Tarihsel olarak neyin ileri, neyin geri olduğu nesnel bir olaydır. Onun için seçimle değil, bilimle belirlenir. Dünyaya bilimin yol göstericiliğinde bakanlar, koşullar ne olursa olsun, “ileri”den yana saf tutarlar. Onlar, mevcut sistemin kendini sürdürme yeteneğini henüz yitirmediği dönemlerde de, insanlığın geleceğini aydınlatan meşaleyi yüksekte tutarlar. Bu nedenle baskı ve zulme uğrarlar. Devrim kalesinde bayrağın yüksekte tutulması, insanlığın geleceğine olan umudun yaşatılmasıdır.

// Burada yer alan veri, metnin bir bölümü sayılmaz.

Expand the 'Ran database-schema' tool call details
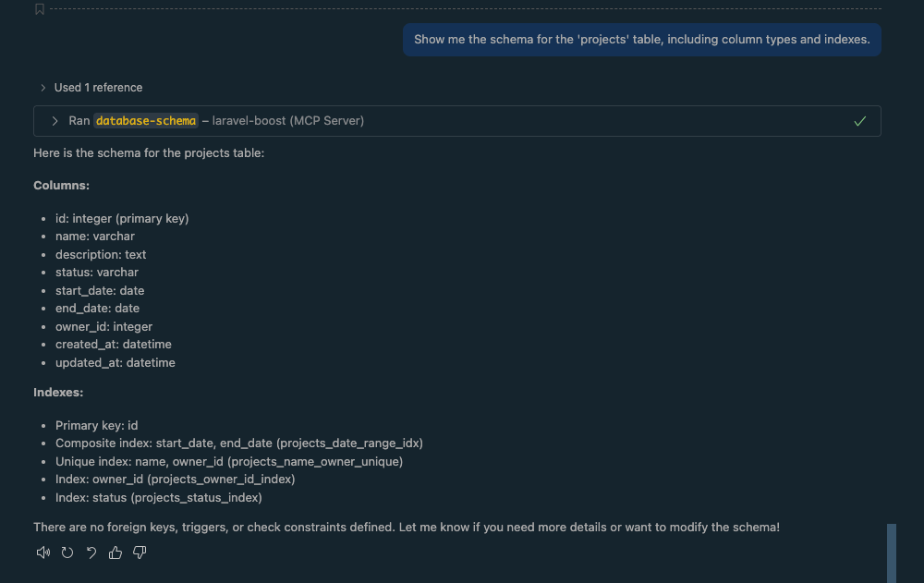The width and height of the screenshot is (924, 583). pyautogui.click(x=55, y=120)
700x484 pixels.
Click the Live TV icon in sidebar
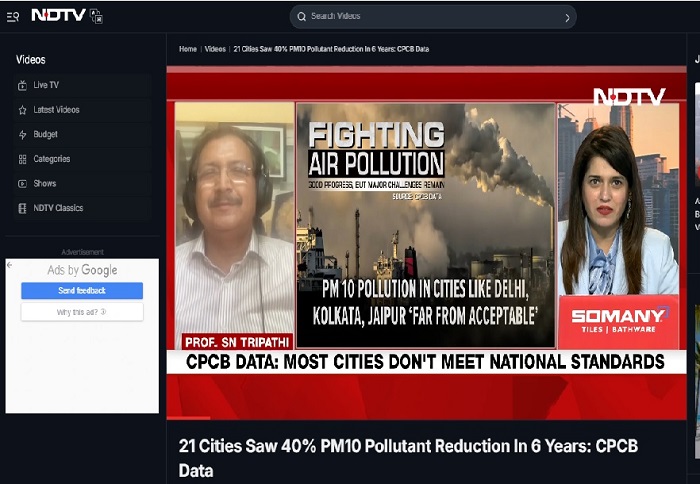pos(22,86)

NASIL BİR DÖNEMDEN GEÇİYORUZ?
Bugün ne ülkemizde ne de bölgemizde bir “pax Americana” (Amerikan barışı) mümkün değildir. ABD’nin Ön Asya’da kendi egemenliğini pekiştirecek yeni bir toplumsal düzen kurma planları iflas etmiştir. ABD’nin bölgeye getirdiği, yıkıntı, ölüm ve kan, Ortaçağ karanlığı ile iç düşmanlık ve parçalanmadan ibarettir. Bölgedeki gelişmelere yön verme yeteneğini yitirmiş olan ABD’nin bütün hedefi, inisiyatifin tümüyle bölge ülke ve milletlerinin eline geçmesini engelleyerek kendisi için çıkış olanaklarını elinde tutmaya indirgenmiştir. Bunun tek yolu ise, daha çok yıkıntı, ölüm ve kan, daha karanlık bir Ortaçağ ve daha çok parçalanmadır.

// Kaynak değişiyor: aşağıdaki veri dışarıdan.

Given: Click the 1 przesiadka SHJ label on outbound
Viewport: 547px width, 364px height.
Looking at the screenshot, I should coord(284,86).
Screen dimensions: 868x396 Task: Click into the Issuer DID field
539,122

ABD’nin planladığı Musul harekatı, Musul’u IŞİD’den kurtarma değil, Irak’ı bölme harekatıdır. Suriye ve Türkiye’nin parçalanmasına daha uygun bir zemin yaratma girişimidir. Ülkemizi bölme konusunda AKP-PKK ortaklığına yeni bir itici güç verme girişimi bu planın bir parçasıdır. IŞİD’in bölge ülkeleri tarafından bertaraf edilmesi, bu ülkelerin toprak bütünlüğüne, milli birliklerine ve bölgede huzur ve barışın sağlanmasına hizmet edecektir. Oysa ABD’nin ön alarak kurmaya çalıştığı koalisyon güçlerinin Musul harekatı, daha çok parçalanma, daha çok iç düşmanlık ve daha çok çatışma ile sonuçlanacaktır.
ÜLKEDE DURUM
ABD’nin 13 yıldır AKP aracılığıyla uyguladığı Atatürk Devrimi’ni tasfiye projesinin sonucunda, hiç kimse ne işyerinde, ne evinde ne de akşam evine dönerken güvendedir. Ortaçağ artık günlük yaşamımıza sokulmuştur. Madende ölüm, evine dönerken Özgecan’ın uğradığı iğrenç saldırı, bir kadının eski ya da onlarca yıllık eşi tarafından sokakta veya evinde bıçaklanması ve kurşun yağmuruna tutulması, bu dönemin ürünüdür. Ülkenin ve yurttaşlarımızın içine sokulduğu borçlanma batağı, geleceğimizi karartmıştır. Evlatlarının geleceği konusunda kaygı duymayan ana baba kalmamıştır.
AKP iktidarı yalnızca daha çok Ortaçağ, daha çok borçlanma, daha çok bölünme, daha çok çatışma ve güvensizlik üretmektedir. Eğer ABD kendi içinde ve İsrail’le daha çok çatışıyor, ülkemizdeki karşı devrim kendi içinde bölünüyor, ayrılıkçı güçler kendi içinde ayrılıyorsa, bu karşı devrimin çıkmazının bir göstergesidir. Eğer öte yandan Türkiye’deki milli kuvvetler hızla birleşiyor ve bölge ülkelerinin birliği için önemli atılımlar gerçekleştiriyosa, bu da artık devrim mayasının barış ve huzura susamış kitleler içinde tutmakta olduğunun en açık işaretidir.